## Work item
Look for "Cabinet" in each line of the entries, and return the matching lines.

## Material to process
'''
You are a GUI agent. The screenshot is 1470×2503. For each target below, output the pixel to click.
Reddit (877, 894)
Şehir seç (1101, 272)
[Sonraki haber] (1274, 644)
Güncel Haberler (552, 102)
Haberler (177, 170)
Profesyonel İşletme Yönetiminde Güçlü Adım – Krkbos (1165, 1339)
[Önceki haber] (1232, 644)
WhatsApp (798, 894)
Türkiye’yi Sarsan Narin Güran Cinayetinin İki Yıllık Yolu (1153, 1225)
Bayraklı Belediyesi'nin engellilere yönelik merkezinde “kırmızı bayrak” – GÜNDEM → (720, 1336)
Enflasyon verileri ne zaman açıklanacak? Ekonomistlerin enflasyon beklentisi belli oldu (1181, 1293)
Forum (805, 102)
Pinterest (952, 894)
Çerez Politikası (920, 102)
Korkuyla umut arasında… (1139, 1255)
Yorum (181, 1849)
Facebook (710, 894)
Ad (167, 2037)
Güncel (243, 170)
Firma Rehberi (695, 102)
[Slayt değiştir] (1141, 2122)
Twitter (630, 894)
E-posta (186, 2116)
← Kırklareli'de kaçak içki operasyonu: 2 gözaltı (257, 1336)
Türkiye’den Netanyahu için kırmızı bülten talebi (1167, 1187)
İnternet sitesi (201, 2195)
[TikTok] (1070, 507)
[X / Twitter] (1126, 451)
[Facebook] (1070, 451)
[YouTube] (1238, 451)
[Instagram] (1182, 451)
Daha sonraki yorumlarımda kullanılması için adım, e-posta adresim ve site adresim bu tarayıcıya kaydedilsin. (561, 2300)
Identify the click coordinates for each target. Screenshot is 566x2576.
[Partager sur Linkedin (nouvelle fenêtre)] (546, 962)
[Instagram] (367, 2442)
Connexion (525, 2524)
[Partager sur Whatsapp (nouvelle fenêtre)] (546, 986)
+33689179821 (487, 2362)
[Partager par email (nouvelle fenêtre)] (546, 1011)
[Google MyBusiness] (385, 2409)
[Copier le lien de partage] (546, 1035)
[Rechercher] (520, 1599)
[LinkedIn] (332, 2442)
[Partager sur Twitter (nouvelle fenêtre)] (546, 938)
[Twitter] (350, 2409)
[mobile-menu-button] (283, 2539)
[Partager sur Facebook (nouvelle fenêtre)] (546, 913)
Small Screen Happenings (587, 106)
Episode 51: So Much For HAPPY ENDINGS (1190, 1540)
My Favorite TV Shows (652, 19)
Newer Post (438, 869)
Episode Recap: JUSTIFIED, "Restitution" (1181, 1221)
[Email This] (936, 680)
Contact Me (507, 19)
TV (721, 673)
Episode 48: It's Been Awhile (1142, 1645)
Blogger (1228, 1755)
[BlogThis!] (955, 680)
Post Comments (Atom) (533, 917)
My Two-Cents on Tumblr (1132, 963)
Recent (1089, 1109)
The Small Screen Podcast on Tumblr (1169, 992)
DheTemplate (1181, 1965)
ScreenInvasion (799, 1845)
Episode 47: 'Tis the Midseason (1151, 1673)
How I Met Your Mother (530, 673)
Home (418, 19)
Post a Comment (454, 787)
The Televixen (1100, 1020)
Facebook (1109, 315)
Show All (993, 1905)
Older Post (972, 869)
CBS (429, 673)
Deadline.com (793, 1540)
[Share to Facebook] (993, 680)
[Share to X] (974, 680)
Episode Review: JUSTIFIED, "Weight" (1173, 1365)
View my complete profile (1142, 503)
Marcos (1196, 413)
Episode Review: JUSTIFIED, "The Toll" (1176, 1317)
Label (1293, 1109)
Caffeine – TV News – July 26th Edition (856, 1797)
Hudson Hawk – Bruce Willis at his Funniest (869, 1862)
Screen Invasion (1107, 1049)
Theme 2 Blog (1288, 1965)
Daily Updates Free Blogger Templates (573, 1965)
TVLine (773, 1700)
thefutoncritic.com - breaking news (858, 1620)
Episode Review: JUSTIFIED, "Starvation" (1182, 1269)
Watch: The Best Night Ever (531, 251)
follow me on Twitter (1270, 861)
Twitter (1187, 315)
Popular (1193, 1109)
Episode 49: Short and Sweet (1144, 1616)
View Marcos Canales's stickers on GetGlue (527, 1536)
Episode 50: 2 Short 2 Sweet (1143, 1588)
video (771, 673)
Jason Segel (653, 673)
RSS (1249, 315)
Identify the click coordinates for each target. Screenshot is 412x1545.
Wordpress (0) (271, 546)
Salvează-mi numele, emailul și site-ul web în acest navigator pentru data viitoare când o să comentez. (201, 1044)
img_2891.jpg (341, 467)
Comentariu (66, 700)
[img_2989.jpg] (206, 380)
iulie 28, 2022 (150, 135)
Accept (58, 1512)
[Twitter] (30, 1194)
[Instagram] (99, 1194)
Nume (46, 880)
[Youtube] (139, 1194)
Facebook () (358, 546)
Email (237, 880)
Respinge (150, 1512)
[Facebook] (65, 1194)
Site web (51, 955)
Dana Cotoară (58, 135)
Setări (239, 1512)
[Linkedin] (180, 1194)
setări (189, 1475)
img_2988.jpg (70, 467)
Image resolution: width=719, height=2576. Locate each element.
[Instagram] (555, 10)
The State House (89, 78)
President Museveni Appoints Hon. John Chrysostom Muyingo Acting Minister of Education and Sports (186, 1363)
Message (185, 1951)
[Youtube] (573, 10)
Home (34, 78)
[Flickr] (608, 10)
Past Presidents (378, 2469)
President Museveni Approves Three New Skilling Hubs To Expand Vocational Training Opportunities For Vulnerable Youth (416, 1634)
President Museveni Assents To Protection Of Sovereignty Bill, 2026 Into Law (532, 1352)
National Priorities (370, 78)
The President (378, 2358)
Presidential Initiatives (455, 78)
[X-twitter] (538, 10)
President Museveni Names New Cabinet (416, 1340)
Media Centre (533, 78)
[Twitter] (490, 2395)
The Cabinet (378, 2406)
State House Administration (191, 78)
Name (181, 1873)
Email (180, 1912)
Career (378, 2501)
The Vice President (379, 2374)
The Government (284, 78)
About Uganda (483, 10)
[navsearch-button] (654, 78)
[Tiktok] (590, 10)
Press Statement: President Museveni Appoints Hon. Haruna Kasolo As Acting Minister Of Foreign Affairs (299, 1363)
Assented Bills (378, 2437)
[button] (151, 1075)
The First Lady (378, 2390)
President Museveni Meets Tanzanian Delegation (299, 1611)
'''
## Solved exercise
President Museveni Names New Cabinet (416, 1340)
The Cabinet (378, 2406)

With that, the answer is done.